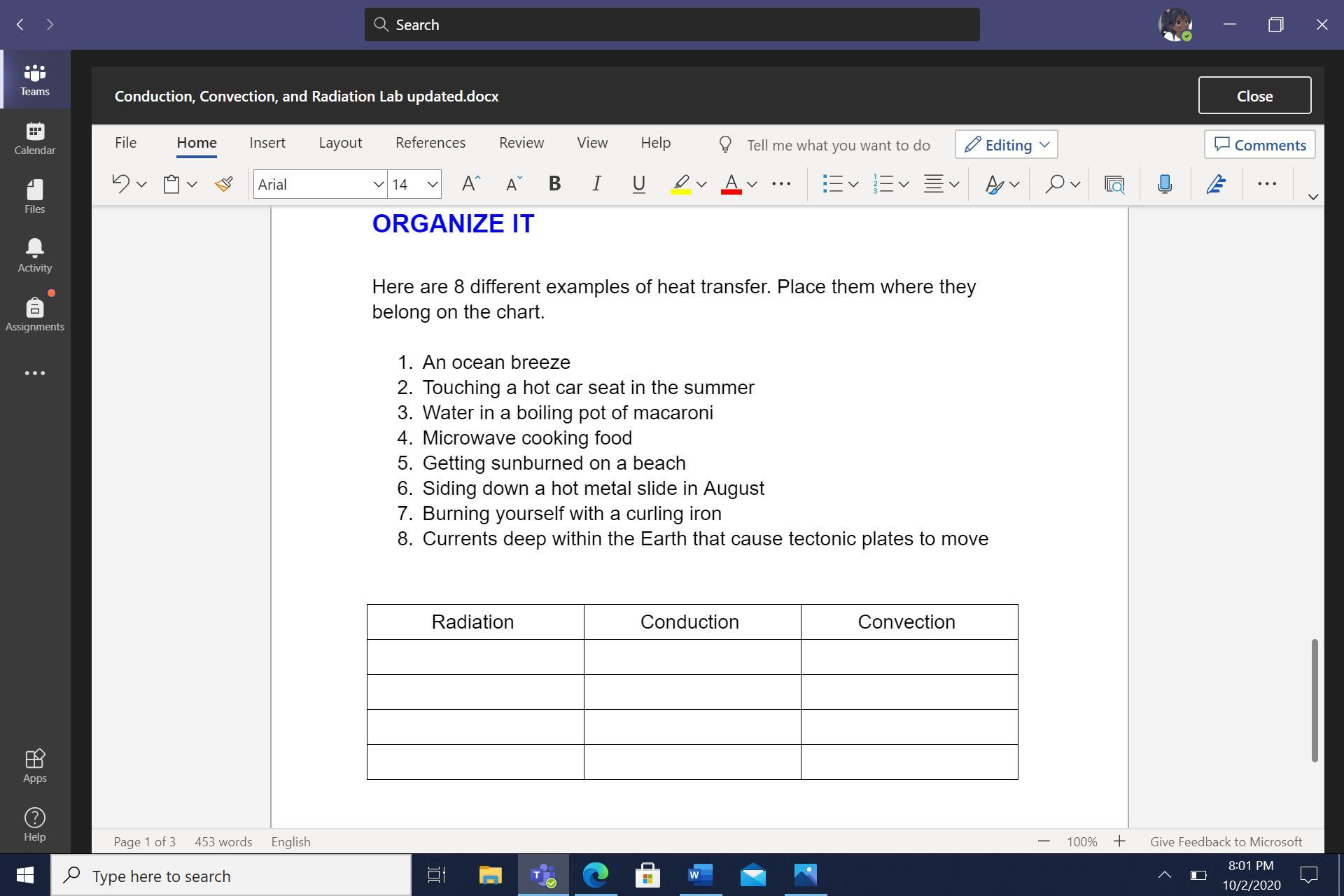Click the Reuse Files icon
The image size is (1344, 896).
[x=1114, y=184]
==
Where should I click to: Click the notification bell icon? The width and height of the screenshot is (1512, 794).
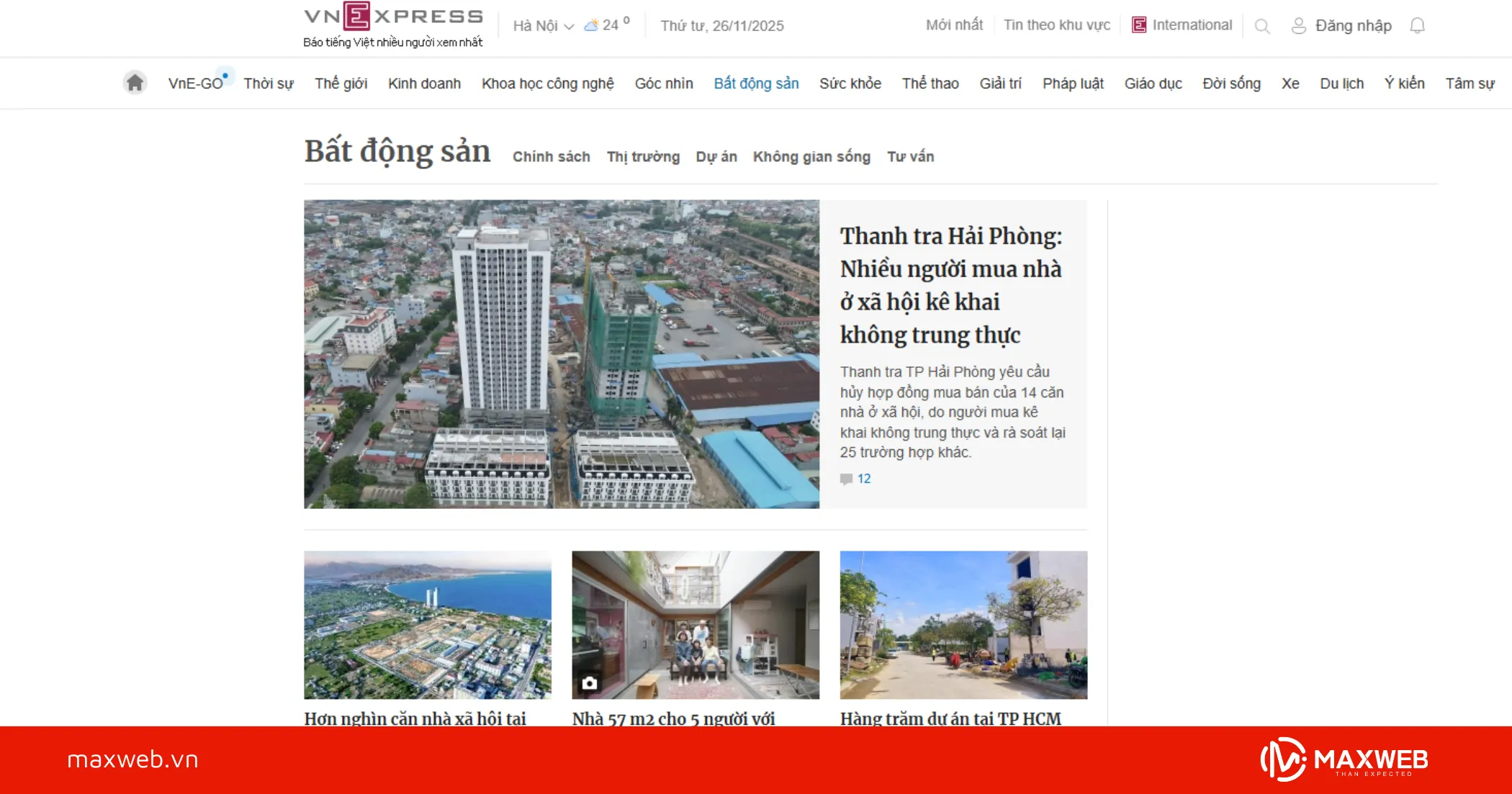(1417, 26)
--
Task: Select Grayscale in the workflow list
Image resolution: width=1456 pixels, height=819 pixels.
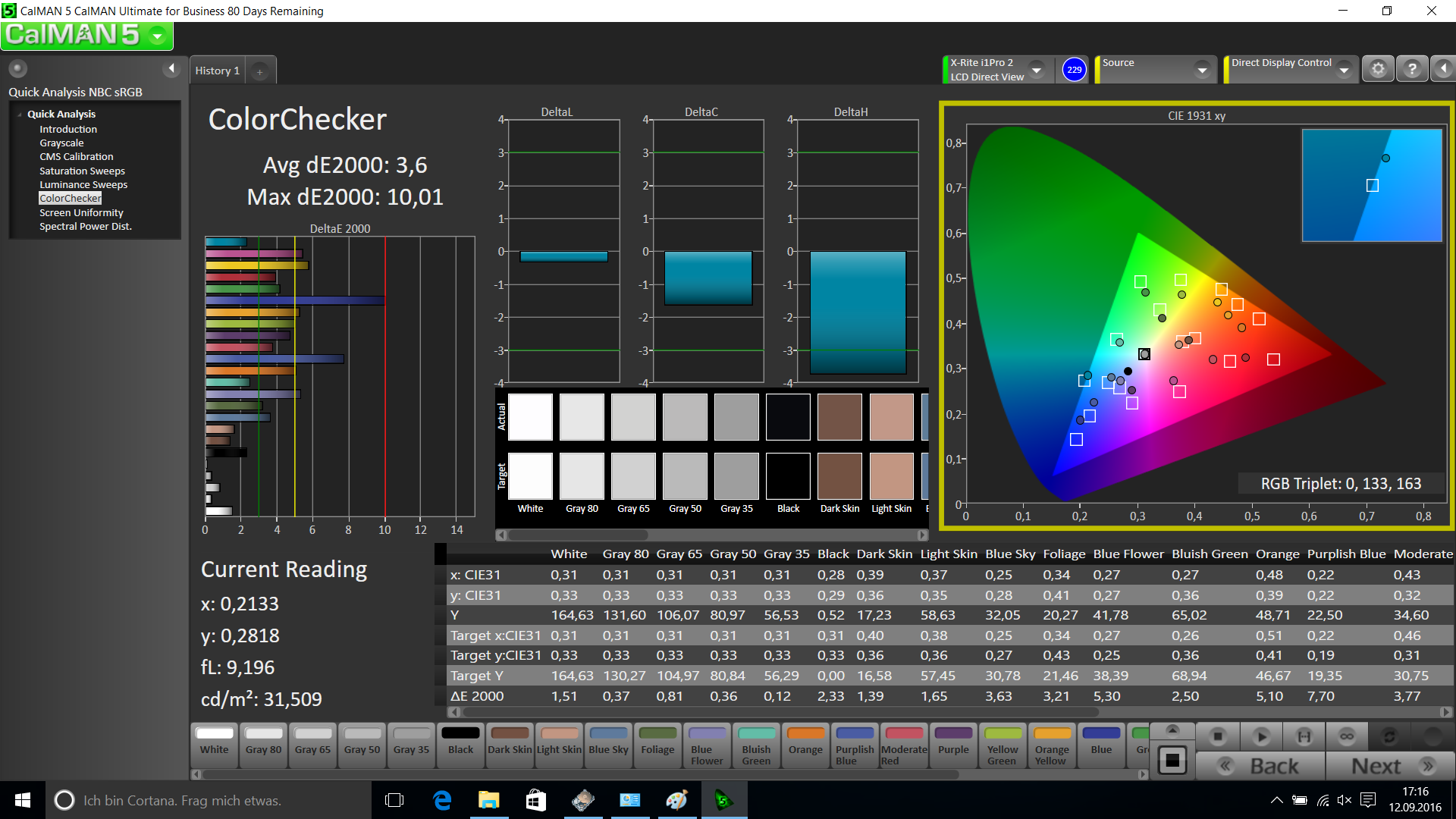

## [Prompt]
Your answer should be the lines above from the one containing "Task: Select Grayscale in the workflow list" through the one containing "Image resolution: width=1456", copied exactly and with both ends kept.

## [Answer section]
Task: Select Grayscale in the workflow list
Image resolution: width=1456 pixels, height=819 pixels.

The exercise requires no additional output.